● Provided information:
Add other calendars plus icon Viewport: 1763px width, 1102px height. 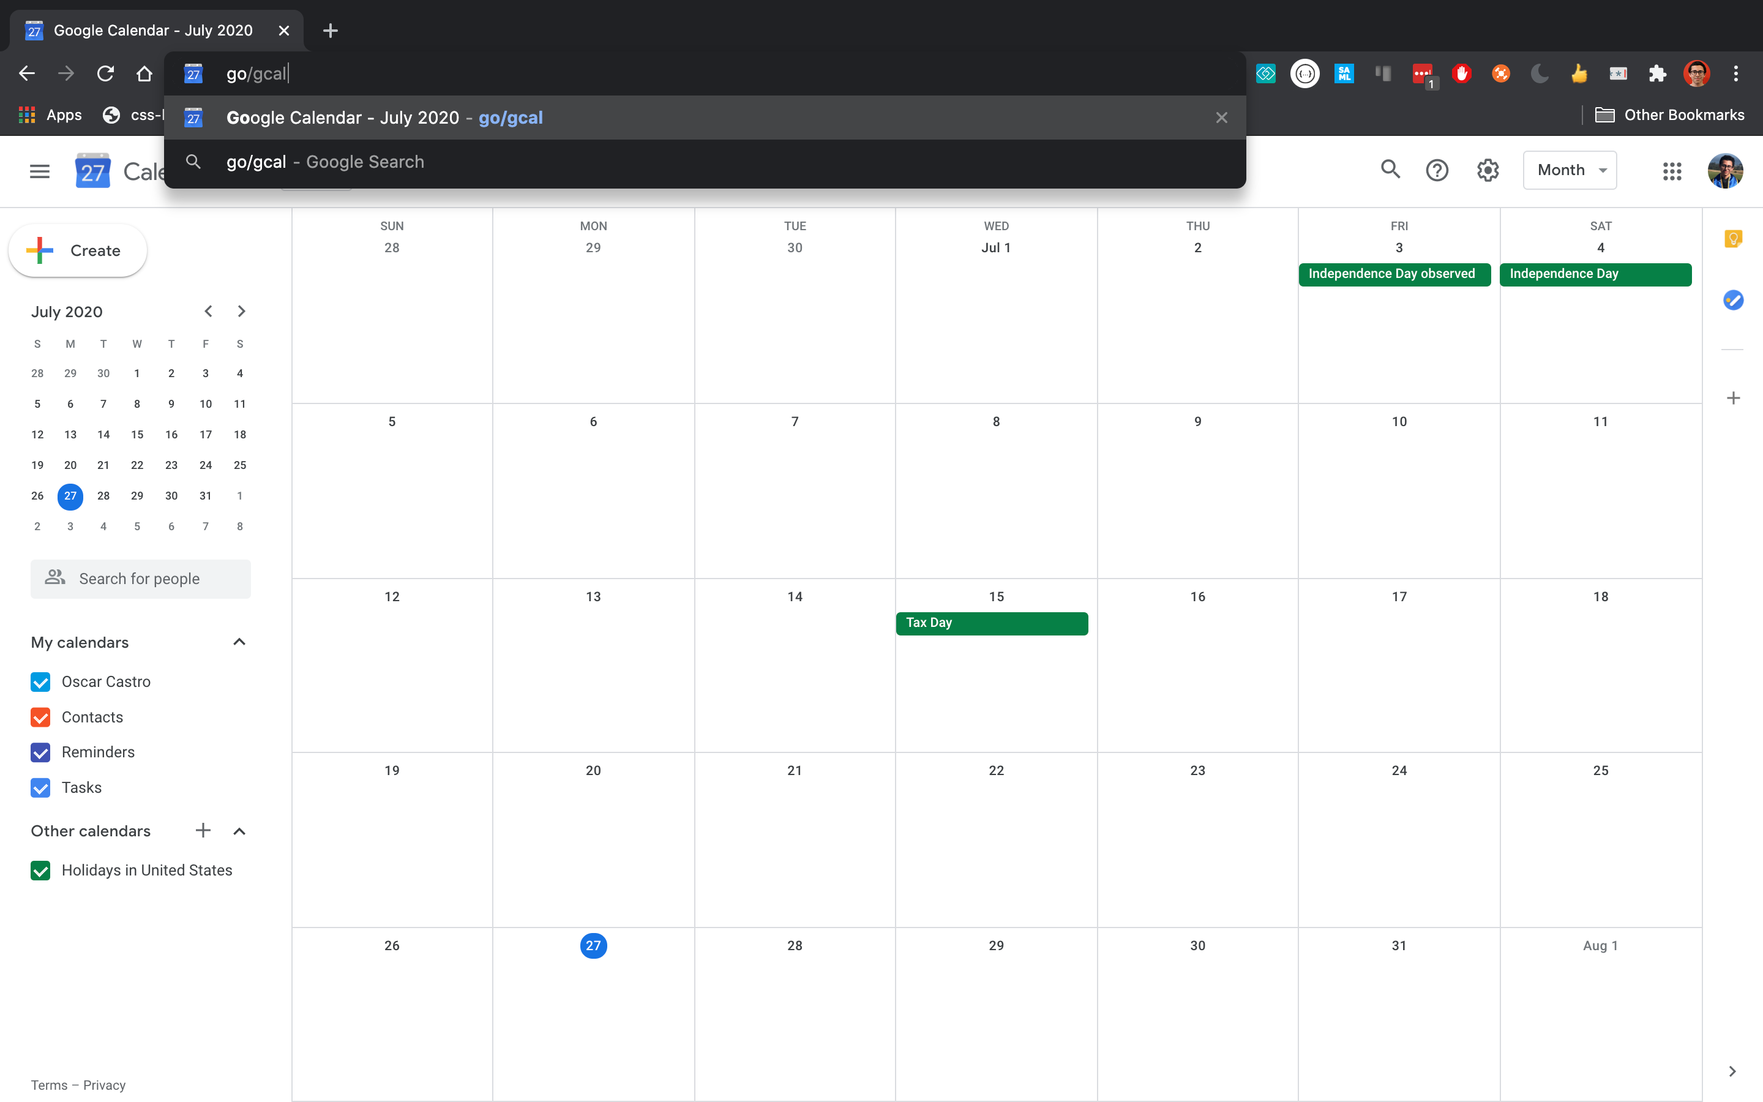point(203,830)
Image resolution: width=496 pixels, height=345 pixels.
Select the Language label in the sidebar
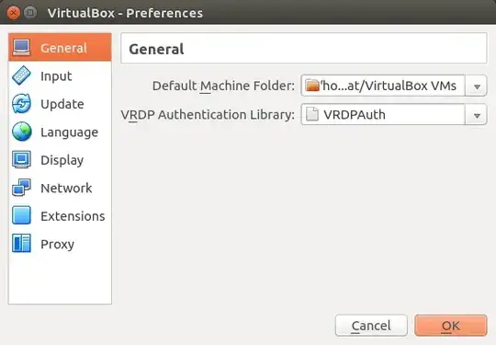click(x=69, y=132)
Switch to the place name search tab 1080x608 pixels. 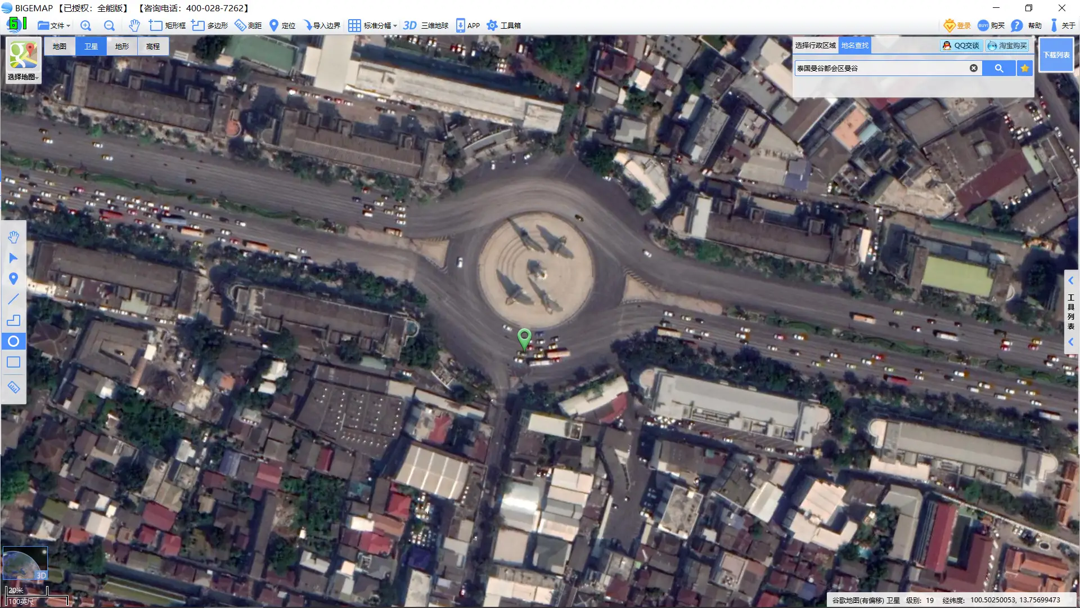tap(854, 46)
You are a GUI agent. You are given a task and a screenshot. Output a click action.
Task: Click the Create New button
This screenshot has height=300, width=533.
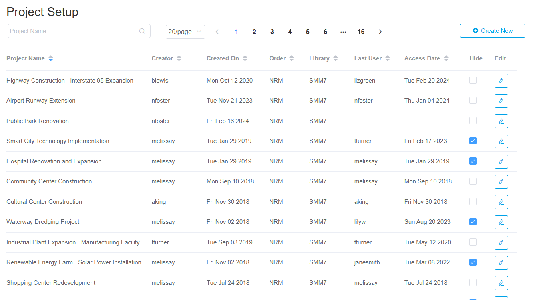point(492,31)
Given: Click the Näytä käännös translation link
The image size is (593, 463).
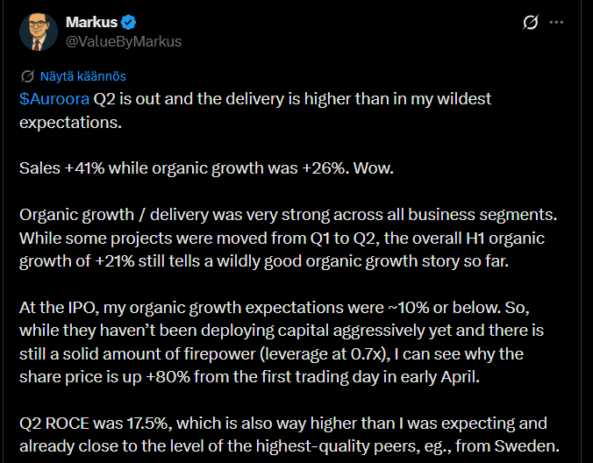Looking at the screenshot, I should pos(82,76).
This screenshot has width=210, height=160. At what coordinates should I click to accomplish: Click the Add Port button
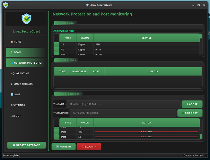189,113
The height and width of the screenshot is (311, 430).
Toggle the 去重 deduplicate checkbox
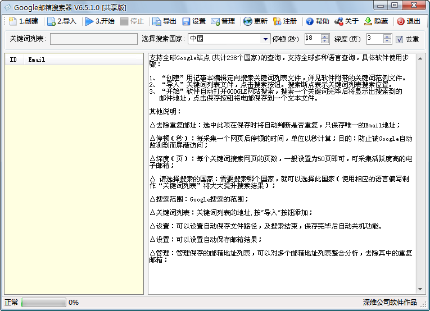coord(400,39)
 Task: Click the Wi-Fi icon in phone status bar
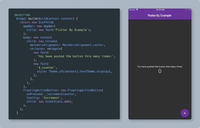[x=137, y=10]
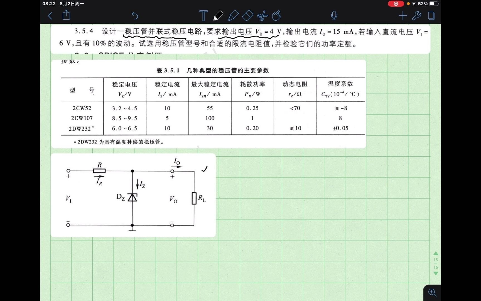This screenshot has height=301, width=481.
Task: Select the eraser tool
Action: [247, 16]
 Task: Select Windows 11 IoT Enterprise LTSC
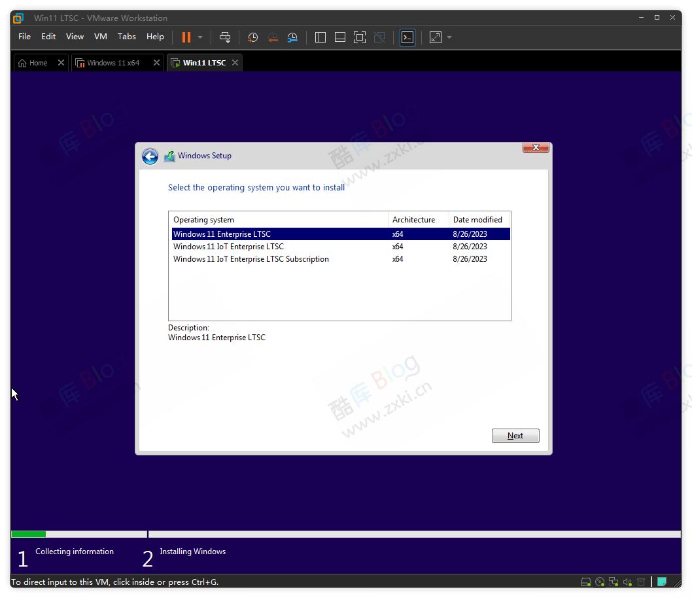click(x=228, y=246)
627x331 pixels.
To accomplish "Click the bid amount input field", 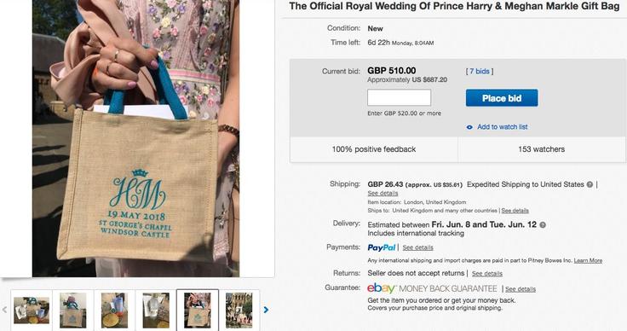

● Do this: Copy out the data word for word, from the line containing "Task: Select Windows 11 IoT Enterprise LTSC" through the last line of the data, and leave the pictures out.

● Full answer:
 Task: Select Windows 11 IoT Enterprise LTSC
click(x=228, y=246)
627x331 pixels.
To accomplish "Click the bid amount input field", 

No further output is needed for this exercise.